Door het toevoegen van twee beglaasde erkers aan de achterzijde van de woning, ontstaat er een overgang tussen deze verschillende volumes, waardoor de gelijkvloerse ruimtes van de eetkamer in de glazen erker en de nieuwe keuken in het koetshuis in elkaar vloeien en het daglicht maximaal binnentrekken. Door de vier meter hoge ramen (op schaal van de woning) en de nabijheid van de tuin, waant men zich in een echte tuinkamer.
Door de toevoeging van deze erkers vergrootte de woonoppervlakte aanzienlijk en veranderde ook de volledige woonbeleving doordat de klassieke indeling van de woning ongedaan werd gemaakt.
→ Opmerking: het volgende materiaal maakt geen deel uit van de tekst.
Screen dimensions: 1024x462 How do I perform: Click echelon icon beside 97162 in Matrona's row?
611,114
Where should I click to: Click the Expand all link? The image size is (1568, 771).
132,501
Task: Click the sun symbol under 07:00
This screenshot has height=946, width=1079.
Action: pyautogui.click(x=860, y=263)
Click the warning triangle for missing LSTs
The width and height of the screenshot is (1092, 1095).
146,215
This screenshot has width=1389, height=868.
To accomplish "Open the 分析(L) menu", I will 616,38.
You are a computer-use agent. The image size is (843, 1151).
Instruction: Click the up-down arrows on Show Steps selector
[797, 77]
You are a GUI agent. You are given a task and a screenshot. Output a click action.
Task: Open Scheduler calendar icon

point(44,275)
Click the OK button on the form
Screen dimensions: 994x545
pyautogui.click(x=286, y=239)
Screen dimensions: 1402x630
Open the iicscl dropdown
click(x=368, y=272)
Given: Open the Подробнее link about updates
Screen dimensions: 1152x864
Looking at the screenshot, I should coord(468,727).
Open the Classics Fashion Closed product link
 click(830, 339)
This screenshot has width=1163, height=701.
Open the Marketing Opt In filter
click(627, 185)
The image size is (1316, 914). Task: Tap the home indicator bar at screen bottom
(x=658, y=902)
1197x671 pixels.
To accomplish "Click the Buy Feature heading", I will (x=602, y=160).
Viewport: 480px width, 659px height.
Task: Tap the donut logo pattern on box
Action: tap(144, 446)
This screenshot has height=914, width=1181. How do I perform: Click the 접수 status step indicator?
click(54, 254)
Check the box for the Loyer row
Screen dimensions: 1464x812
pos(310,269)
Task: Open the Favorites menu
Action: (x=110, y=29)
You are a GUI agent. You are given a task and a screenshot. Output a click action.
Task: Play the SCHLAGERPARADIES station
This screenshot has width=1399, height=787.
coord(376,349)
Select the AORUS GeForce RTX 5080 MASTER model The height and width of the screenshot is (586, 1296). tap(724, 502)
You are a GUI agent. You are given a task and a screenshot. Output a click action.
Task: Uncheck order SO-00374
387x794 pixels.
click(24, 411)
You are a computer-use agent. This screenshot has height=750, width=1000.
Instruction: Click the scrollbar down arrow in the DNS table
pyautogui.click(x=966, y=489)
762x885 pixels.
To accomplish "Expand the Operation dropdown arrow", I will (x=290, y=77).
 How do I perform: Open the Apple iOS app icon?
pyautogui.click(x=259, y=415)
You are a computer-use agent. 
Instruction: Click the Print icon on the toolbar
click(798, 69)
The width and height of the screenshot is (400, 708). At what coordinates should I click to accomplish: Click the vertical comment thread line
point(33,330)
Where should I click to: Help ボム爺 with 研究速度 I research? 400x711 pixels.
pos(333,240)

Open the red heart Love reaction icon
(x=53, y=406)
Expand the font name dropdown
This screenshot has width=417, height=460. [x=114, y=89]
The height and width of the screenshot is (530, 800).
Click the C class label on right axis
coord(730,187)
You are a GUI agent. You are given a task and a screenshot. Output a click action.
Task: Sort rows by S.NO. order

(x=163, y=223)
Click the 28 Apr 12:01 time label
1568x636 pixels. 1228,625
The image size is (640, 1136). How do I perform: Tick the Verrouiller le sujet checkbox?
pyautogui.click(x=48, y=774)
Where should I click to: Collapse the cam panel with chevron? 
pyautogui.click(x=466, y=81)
Ingrepen in het interieur werden subtiel toegepast zodat deze onzichtbaar aansluiten op de bestaande elementen van de woning.
Het interieur werd sober uitgewerkt en ingekleed met tijdloze elementen. Zo vormt een strak hemelbed van de Italiaanse designlijn Maxalto (B&B Italia) het centrale punt van de slaapkamer en vormen andere designelementen zoals de marmeren Tuliptafel en -stoelen van Eero Saarinen voor de uitstraling van de eetruimte.
Elke kamer in de woning werd afzonderlijk aangepakt op vlak van kleur- en materiaalkeuze om het eclectische aspect van het gebouw te behouden. Zo werden oorspronkelijke parketvloeren hersteld, maar werden ook nieuwe vloeren zoals de eiken vloeren voorzien zoals het terrazo-beton in het koetshuis en de koetsdoorgang dat fungeert als ruime inkomruimte van de woning. De strakke inrichting van de keuken met een werkblad in roestvrij staal staat dan weer in contrast met de warme, eiken ontbijthoek en de houten trap.
Oude verflagen werden ook waar mogelijk hersteld en opgepoetst. Door het bewust gebruik van natuurlijke materialen krijgt het patine van de materialen vrij spel, waardoor de texturen en kleuren van de materialen kunnen veranderen doorheen de jaren.